◆ **Task inputs**:
◇ ◇ ◇

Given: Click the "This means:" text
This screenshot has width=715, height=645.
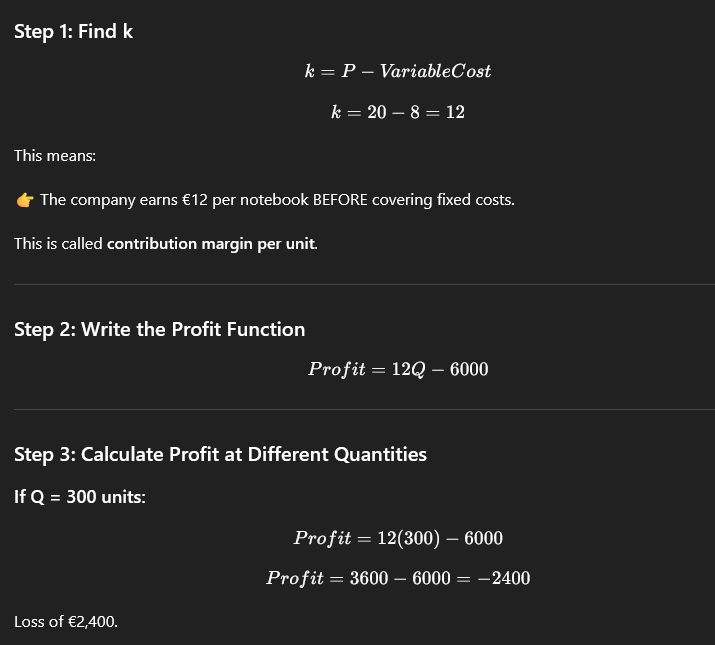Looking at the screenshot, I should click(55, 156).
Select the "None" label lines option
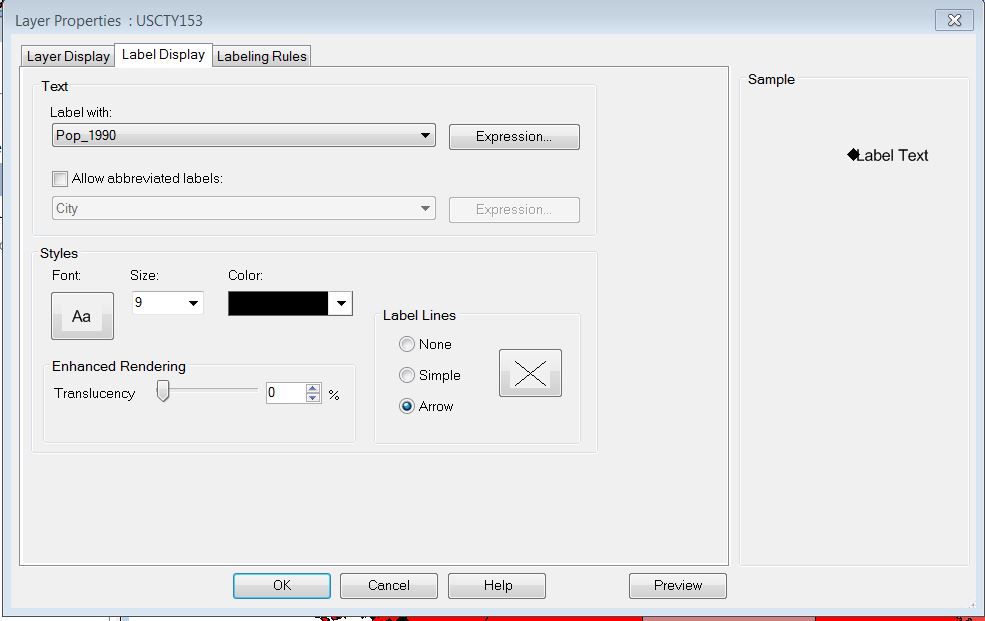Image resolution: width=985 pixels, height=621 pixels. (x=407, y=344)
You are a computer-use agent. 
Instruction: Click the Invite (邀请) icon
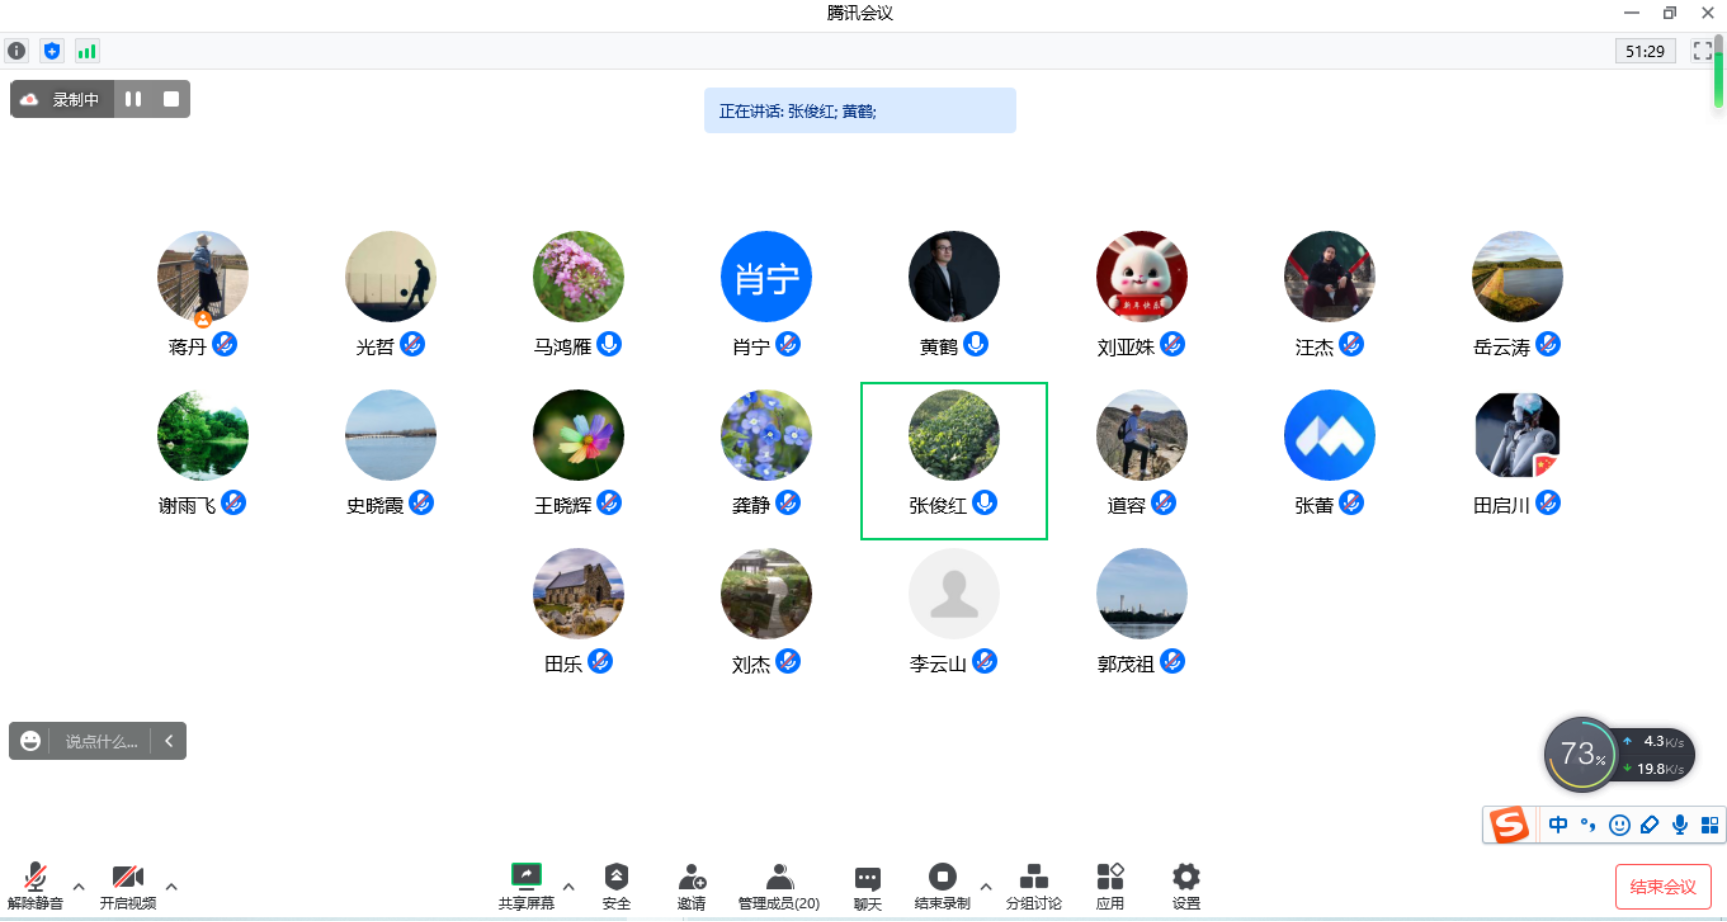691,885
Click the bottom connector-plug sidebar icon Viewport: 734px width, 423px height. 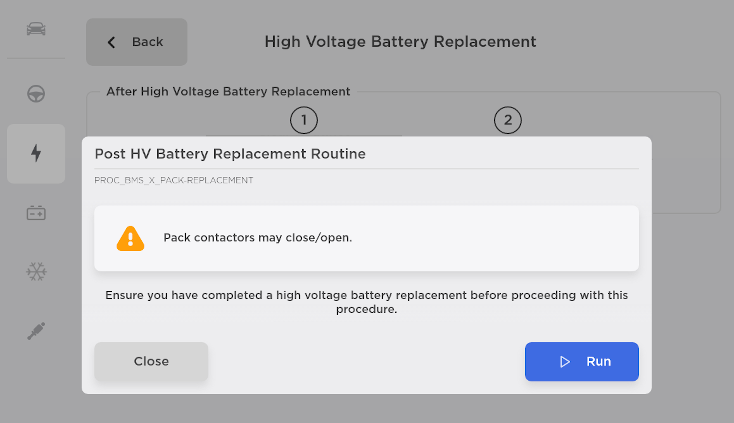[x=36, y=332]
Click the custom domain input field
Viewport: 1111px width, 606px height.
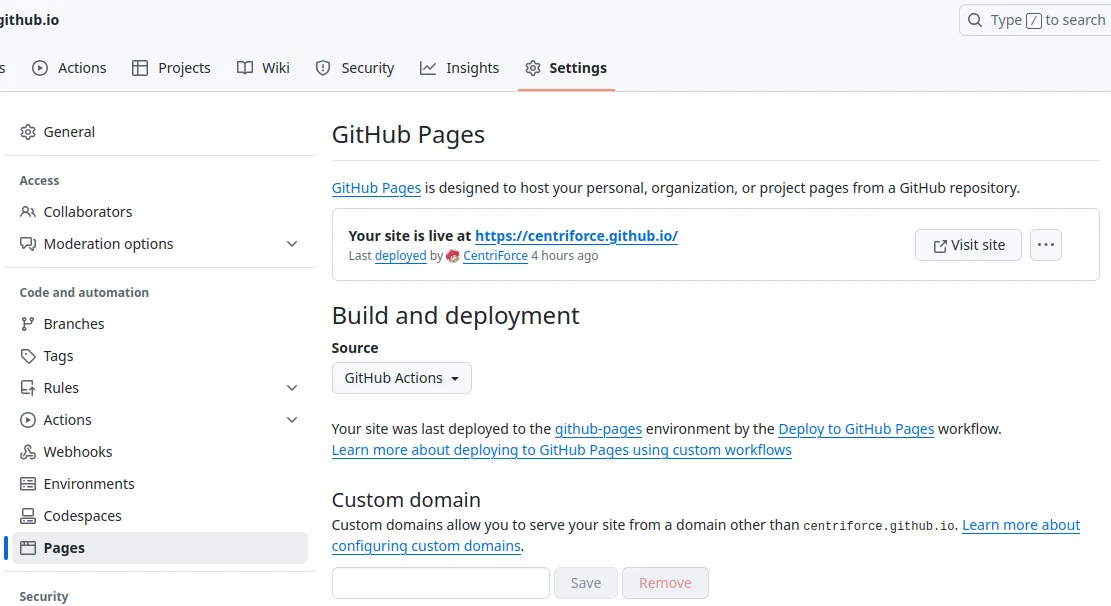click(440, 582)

◇ ◇ ◇

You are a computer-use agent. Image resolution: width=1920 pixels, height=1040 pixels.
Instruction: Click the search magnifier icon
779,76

◇ ◇ ◇

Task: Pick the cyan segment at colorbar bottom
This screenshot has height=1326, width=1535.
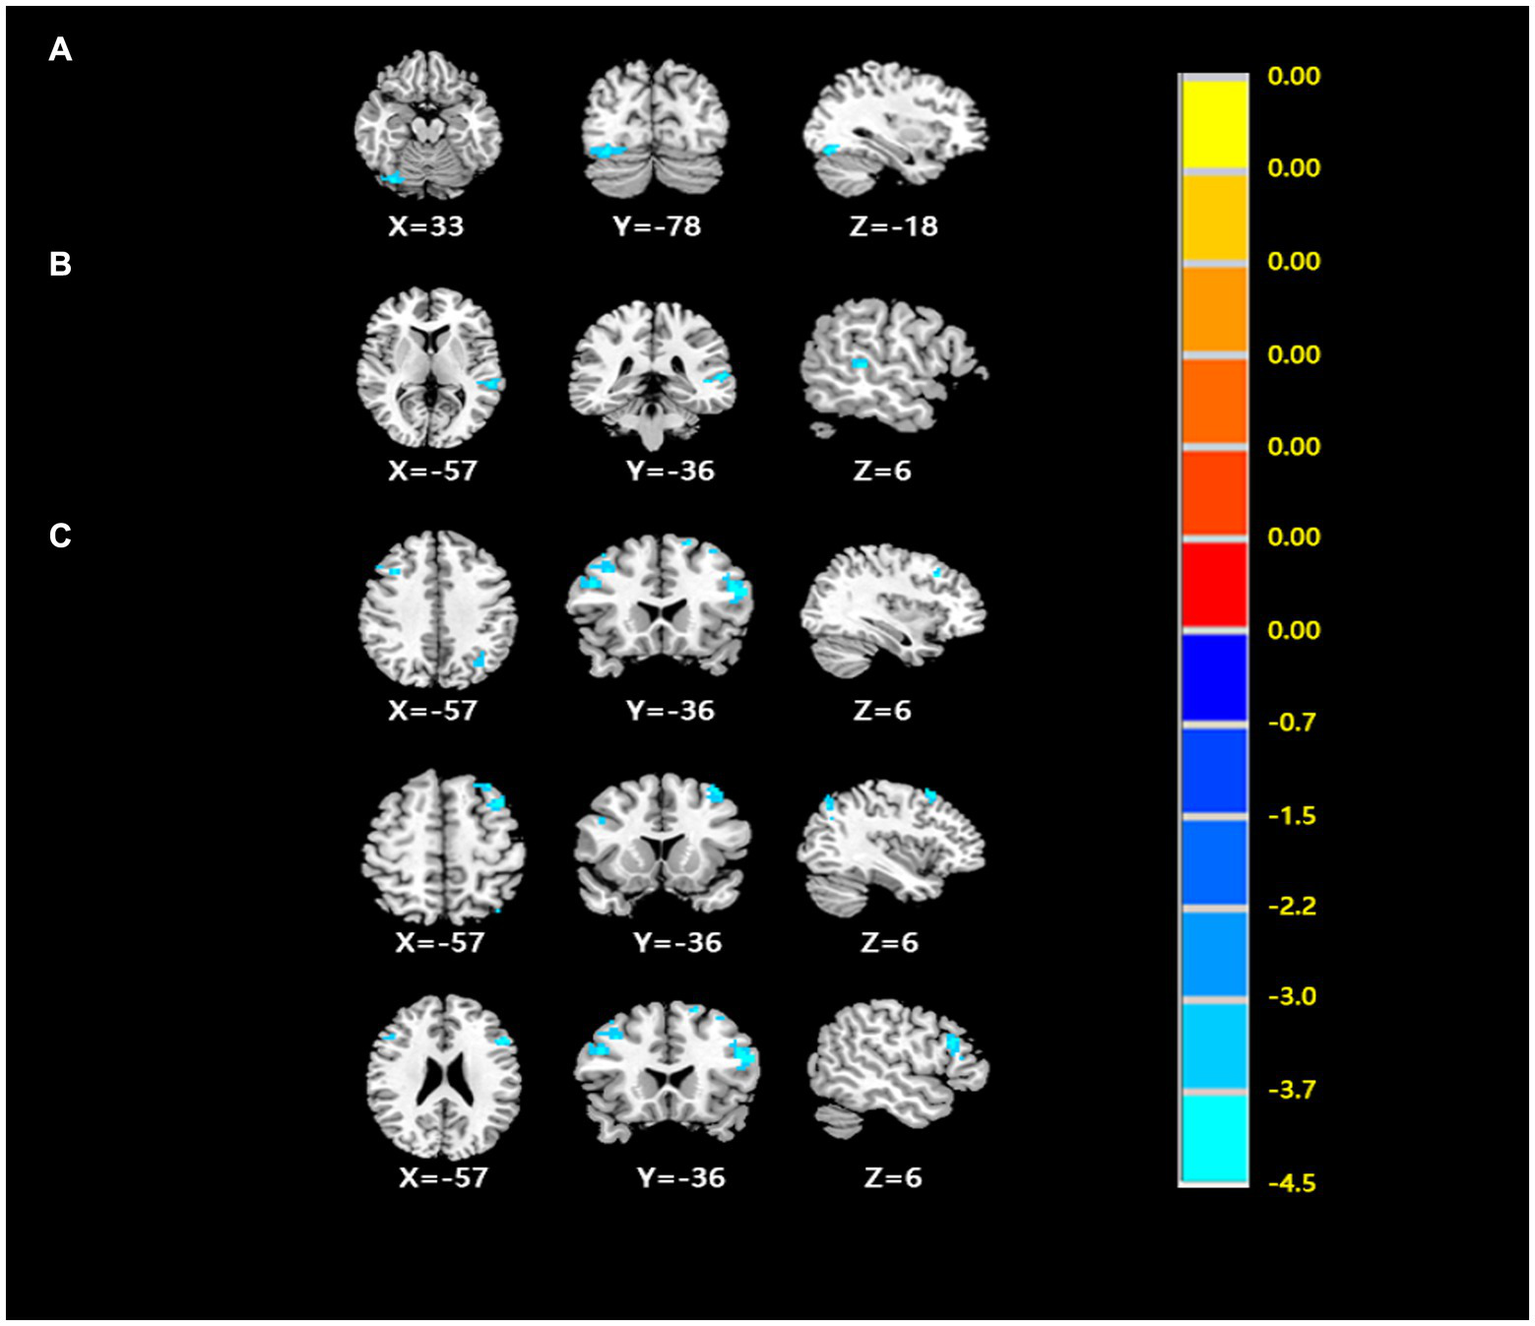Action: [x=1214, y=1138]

◇ ◇ ◇

◆ **What to work on**: Which lines of the data contain the word "agent"? Copy each one.

◆ **Response area**:
You are a computer-use agent. 
You are a computer-use agent. Image resolution: width=1920 pixels, height=1040 pixels.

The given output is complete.